(Pixel coordinate grounding data)
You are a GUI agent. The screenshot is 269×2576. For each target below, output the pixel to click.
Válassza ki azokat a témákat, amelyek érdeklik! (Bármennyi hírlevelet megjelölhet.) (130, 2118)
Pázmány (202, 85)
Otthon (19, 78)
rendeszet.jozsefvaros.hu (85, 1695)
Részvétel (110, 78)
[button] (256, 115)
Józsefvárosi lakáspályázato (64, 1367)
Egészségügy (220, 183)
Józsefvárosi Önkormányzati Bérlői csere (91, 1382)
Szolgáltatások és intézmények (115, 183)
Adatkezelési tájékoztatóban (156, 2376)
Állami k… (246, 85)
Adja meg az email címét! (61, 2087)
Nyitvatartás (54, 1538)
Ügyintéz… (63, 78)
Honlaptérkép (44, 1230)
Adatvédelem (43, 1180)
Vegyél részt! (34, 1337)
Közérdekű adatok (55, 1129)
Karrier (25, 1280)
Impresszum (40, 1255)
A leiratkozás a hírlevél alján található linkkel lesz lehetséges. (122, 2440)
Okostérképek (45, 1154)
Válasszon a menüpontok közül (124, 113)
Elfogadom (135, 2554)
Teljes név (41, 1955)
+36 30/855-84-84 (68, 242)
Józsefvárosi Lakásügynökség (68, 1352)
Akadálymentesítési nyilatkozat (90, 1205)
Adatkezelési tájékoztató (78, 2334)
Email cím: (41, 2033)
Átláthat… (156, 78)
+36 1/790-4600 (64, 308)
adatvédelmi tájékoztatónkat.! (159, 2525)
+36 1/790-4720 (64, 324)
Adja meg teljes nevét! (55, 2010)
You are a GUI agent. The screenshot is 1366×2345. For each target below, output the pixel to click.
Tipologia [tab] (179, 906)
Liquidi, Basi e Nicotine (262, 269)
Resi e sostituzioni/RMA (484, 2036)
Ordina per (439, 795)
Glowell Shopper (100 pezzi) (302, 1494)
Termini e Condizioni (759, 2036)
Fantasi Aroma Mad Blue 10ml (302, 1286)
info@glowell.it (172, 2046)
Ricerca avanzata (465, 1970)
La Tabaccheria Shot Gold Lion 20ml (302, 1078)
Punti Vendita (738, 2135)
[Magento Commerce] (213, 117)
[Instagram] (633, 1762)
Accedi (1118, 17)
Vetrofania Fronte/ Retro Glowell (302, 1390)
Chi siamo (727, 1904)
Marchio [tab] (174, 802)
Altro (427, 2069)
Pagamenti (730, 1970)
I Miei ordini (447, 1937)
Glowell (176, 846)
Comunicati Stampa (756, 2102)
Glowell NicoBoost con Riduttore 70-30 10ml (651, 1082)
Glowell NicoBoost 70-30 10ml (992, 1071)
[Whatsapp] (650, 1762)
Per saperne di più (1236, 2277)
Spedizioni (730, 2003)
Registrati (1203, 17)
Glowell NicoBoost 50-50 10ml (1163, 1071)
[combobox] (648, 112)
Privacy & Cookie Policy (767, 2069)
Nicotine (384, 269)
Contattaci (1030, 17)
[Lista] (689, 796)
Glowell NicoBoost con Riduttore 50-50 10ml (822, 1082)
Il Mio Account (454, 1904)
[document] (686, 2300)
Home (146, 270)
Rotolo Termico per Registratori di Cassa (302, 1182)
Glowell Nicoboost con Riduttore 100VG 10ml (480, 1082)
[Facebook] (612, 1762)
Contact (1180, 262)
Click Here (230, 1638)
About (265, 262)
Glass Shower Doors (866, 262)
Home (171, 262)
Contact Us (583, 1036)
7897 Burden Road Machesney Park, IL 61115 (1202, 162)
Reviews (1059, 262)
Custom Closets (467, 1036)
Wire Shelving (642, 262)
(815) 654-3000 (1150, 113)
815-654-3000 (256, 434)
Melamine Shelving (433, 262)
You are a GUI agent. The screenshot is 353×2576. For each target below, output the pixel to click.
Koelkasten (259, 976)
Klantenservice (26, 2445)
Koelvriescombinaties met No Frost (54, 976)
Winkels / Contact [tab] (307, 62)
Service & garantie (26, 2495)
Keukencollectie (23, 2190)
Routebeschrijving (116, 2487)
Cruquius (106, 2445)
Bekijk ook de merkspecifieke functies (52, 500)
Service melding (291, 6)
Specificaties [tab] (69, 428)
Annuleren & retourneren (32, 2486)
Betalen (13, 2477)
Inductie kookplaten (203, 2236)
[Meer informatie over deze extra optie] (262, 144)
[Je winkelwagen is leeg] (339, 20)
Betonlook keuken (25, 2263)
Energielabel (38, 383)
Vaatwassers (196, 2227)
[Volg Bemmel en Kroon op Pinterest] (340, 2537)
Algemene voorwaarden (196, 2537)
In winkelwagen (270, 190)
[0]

- [REQUIRED ACTION] Exactly as they appear above, return all of the records.

- [ANSWER TO THIS PROBLEM]
You are a GUI agent. The screenshot is 269×2576. For each target below, output the pixel to click.
Válassza ki azokat a témákat, amelyek érdeklik! (Bármennyi hírlevelet megjelölhet.) (130, 2118)
Pázmány (202, 85)
Otthon (19, 78)
rendeszet.jozsefvaros.hu (85, 1695)
Részvétel (110, 78)
[button] (256, 115)
Józsefvárosi lakáspályázato (64, 1367)
Egészségügy (220, 183)
Józsefvárosi Önkormányzati Bérlői csere (91, 1382)
Szolgáltatások és intézmények (115, 183)
Adatkezelési tájékoztatóban (156, 2376)
Állami k… (246, 85)
Adja meg az email címét! (61, 2087)
Nyitvatartás (54, 1538)
Ügyintéz… (63, 78)
Honlaptérkép (44, 1230)
Adatvédelem (43, 1180)
Vegyél részt! (34, 1337)
Közérdekű adatok (55, 1129)
Karrier (25, 1280)
Impresszum (40, 1255)
A leiratkozás a hírlevél alján található linkkel lesz lehetséges. (122, 2440)
Okostérképek (45, 1154)
Válasszon a menüpontok közül (124, 113)
Elfogadom (135, 2554)
Teljes név (41, 1955)
+36 30/855-84-84 (68, 242)
Józsefvárosi Lakásügynökség (68, 1352)
Akadálymentesítési nyilatkozat (90, 1205)
Adatkezelési tájékoztató (78, 2334)
Email cím: (41, 2033)
Átláthat… (156, 78)
+36 1/790-4600 (64, 308)
adatvédelmi tájékoztatónkat.! (159, 2525)
+36 1/790-4720 (64, 324)
Adja meg teljes nevét! (55, 2010)
You are a GUI agent. The screenshot is 1366×2345. For each target below, output the pixel to click.
Tipologia [tab] (179, 906)
Liquidi, Basi e Nicotine (262, 269)
Resi e sostituzioni/RMA (484, 2036)
Ordina per (439, 795)
Glowell Shopper (100 pezzi) (302, 1494)
Termini e Condizioni (759, 2036)
Fantasi Aroma Mad Blue 10ml (302, 1286)
info@glowell.it (172, 2046)
Ricerca avanzata (465, 1970)
La Tabaccheria Shot Gold Lion 20ml (302, 1078)
Punti Vendita (738, 2135)
[Magento Commerce] (213, 117)
[Instagram] (633, 1762)
Accedi (1118, 17)
Vetrofania Fronte/ Retro Glowell (302, 1390)
Chi siamo (727, 1904)
Marchio [tab] (174, 802)
Altro (427, 2069)
Pagamenti (730, 1970)
I Miei ordini (447, 1937)
Glowell (176, 846)
Comunicati Stampa (756, 2102)
Glowell NicoBoost con Riduttore 70-30 10ml (651, 1082)
Glowell NicoBoost 70-30 10ml (992, 1071)
[Whatsapp] (650, 1762)
Per saperne di più (1236, 2277)
Spedizioni (730, 2003)
Registrati (1203, 17)
Glowell NicoBoost 50-50 10ml (1163, 1071)
[combobox] (648, 112)
Privacy & Cookie Policy (767, 2069)
Nicotine (384, 269)
Contattaci (1030, 17)
[Lista] (689, 796)
Glowell NicoBoost con Riduttore 50-50 10ml (822, 1082)
Il Mio Account (454, 1904)
[document] (686, 2300)
Home (146, 270)
Rotolo Termico per Registratori di Cassa (302, 1182)
Glowell Nicoboost con Riduttore 100VG 10ml (480, 1082)
[Facebook] (612, 1762)
Contact (1180, 262)
Click Here (230, 1638)
About (265, 262)
Glass Shower Doors (866, 262)
Home (171, 262)
Contact Us (583, 1036)
7897 Burden Road Machesney Park, IL 61115 (1202, 162)
Reviews (1059, 262)
Custom Closets (467, 1036)
Wire Shelving (642, 262)
(815) 654-3000 (1150, 113)
815-654-3000 (256, 434)
Melamine Shelving (433, 262)
You are a GUI agent. The screenshot is 353×2576. For each target below, output the pixel to click.
Koelkasten (259, 976)
Klantenservice (26, 2445)
Koelvriescombinaties met No Frost (54, 976)
Winkels / Contact [tab] (307, 62)
Service & garantie (26, 2495)
Keukencollectie (23, 2190)
Routebeschrijving (116, 2487)
Cruquius (106, 2445)
Bekijk ook de merkspecifieke functies (52, 500)
Service melding (291, 6)
Specificaties [tab] (69, 428)
Annuleren & retourneren (32, 2486)
Betalen (13, 2477)
Inductie kookplaten (203, 2236)
[Meer informatie over deze extra optie] (262, 144)
[Je winkelwagen is leeg] (339, 20)
Betonlook keuken (25, 2263)
Energielabel (38, 383)
Vaatwassers (196, 2227)
[Volg Bemmel en Kroon op Pinterest] (340, 2537)
Algemene voorwaarden (196, 2537)
In winkelwagen (270, 190)
[0]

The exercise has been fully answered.